:: Given records
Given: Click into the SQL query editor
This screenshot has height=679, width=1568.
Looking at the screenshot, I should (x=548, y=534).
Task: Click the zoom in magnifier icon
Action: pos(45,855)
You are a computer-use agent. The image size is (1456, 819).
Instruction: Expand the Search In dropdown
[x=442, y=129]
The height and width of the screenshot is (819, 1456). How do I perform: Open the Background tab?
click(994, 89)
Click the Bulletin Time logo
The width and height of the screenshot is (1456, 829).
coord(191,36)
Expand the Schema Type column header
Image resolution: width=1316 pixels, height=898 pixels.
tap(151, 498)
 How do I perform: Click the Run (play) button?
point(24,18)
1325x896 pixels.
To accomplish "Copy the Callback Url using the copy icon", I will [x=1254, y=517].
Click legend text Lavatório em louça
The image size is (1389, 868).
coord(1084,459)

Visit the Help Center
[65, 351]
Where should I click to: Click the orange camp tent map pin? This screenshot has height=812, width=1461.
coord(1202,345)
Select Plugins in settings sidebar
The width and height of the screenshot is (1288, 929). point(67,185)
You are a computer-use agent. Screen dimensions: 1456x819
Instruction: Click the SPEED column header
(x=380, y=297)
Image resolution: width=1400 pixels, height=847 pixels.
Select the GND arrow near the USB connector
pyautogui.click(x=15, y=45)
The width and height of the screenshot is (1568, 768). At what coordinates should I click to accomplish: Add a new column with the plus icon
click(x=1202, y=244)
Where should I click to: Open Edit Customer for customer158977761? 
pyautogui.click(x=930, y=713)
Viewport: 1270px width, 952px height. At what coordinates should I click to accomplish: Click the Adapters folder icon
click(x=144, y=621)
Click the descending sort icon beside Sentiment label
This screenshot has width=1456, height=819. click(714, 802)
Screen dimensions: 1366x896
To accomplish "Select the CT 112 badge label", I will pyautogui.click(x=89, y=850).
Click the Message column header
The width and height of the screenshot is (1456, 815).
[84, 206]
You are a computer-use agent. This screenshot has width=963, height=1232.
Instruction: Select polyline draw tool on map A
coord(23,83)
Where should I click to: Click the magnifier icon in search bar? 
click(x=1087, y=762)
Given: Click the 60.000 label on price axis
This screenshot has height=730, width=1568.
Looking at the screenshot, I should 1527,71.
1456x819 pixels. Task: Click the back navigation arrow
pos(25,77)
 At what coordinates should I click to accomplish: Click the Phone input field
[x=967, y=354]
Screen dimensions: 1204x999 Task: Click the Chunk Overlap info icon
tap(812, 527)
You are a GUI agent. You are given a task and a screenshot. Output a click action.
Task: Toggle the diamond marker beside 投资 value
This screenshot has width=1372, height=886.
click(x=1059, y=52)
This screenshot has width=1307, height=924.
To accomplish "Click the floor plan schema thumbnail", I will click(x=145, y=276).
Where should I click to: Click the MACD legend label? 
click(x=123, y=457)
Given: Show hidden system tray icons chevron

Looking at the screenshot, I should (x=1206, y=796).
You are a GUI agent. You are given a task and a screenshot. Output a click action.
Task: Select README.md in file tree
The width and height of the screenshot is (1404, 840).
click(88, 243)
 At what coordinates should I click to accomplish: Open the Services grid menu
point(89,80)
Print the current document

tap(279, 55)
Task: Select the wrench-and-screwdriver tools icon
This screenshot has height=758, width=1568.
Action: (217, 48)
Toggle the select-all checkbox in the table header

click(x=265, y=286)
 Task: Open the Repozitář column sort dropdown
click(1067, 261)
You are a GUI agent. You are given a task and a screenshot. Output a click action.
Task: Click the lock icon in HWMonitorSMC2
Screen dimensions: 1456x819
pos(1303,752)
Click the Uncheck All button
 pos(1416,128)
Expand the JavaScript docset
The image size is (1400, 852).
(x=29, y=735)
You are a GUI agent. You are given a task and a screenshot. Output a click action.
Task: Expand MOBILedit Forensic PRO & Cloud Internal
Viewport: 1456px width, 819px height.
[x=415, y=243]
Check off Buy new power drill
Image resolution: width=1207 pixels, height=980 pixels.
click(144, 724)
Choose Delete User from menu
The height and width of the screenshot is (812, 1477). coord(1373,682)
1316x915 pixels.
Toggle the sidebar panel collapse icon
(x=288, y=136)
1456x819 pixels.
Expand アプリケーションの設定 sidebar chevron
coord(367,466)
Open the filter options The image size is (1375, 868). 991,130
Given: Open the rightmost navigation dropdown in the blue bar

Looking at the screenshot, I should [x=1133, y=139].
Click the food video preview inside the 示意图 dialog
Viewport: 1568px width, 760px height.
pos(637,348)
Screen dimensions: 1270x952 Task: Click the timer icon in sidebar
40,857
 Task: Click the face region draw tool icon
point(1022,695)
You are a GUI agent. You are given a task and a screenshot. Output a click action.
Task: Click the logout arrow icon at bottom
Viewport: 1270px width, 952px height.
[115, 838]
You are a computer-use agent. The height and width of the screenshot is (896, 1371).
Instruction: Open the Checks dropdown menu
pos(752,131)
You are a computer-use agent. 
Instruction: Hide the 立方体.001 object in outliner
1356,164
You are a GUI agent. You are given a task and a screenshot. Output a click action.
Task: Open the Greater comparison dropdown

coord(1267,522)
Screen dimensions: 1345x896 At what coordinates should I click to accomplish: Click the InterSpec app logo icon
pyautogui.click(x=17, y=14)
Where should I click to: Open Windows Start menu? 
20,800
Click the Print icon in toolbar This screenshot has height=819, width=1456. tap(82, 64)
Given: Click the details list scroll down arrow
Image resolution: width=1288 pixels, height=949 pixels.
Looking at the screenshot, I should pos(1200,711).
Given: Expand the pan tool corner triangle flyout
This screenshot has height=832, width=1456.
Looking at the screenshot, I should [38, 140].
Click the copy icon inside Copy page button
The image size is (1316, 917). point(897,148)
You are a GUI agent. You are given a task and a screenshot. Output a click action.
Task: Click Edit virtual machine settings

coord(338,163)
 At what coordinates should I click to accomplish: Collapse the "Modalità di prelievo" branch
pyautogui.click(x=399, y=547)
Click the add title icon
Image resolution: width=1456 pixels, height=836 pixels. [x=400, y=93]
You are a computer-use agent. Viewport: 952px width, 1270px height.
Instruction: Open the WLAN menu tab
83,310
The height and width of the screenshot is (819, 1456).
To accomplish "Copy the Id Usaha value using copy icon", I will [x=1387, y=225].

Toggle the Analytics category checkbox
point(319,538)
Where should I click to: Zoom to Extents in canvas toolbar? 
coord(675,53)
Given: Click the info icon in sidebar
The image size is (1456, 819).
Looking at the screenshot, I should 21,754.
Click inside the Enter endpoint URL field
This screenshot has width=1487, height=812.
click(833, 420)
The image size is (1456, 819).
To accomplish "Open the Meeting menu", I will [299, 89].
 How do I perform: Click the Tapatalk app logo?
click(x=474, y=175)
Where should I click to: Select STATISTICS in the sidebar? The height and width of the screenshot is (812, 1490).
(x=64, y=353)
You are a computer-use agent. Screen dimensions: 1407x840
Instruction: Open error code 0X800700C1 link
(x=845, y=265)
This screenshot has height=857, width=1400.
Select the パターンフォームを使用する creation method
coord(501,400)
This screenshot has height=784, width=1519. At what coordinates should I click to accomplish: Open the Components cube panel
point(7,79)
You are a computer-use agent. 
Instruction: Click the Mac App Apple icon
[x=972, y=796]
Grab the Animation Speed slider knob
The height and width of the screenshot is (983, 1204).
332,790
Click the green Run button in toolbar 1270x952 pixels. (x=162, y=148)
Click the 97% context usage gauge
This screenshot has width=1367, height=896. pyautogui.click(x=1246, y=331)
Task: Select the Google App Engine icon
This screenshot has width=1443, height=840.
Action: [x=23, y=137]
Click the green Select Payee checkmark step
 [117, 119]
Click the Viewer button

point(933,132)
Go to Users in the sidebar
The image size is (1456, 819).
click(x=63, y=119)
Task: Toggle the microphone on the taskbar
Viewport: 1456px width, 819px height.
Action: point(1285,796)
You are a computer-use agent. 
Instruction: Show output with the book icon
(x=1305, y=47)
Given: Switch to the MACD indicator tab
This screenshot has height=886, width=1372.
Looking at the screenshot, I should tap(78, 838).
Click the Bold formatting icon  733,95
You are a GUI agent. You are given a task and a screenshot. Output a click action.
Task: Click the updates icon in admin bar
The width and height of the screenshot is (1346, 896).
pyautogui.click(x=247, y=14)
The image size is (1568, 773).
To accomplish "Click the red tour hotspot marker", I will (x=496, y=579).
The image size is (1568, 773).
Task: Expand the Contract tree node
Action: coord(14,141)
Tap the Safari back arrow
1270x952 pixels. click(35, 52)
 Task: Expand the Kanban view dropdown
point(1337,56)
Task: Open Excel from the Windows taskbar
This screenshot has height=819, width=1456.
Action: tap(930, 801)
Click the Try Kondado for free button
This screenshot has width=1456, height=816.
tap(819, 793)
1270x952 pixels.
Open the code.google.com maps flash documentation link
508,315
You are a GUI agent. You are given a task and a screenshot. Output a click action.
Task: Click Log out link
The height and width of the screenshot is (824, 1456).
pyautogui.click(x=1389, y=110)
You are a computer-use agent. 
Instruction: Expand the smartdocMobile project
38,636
::::
Find the count of lines in the data above where the word "value" occurs, and write down only that count.

◆ Response area ◆
2